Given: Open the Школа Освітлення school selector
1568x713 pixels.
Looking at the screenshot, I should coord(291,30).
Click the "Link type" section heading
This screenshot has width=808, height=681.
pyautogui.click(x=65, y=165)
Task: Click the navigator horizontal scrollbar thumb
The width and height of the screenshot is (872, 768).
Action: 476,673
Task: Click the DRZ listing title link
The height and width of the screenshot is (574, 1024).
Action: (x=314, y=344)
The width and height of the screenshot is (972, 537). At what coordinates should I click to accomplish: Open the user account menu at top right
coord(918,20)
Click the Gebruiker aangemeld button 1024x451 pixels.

* What is being asked:
Update the listing above by replacing each occurrence of "pixels" with "px", leaving every other part unchanged.

* Correct result:
Given: Open the Школа Освітлення school selector
1568x713 px.
Looking at the screenshot, I should coord(291,30).
Click the "Link type" section heading
This screenshot has width=808, height=681.
pyautogui.click(x=65, y=165)
Task: Click the navigator horizontal scrollbar thumb
The width and height of the screenshot is (872, 768).
Action: 476,673
Task: Click the DRZ listing title link
The height and width of the screenshot is (574, 1024).
Action: (x=314, y=344)
The width and height of the screenshot is (972, 537). At what coordinates should I click to accomplish: Open the user account menu at top right
coord(918,20)
Click the Gebruiker aangemeld button 1024x451 px.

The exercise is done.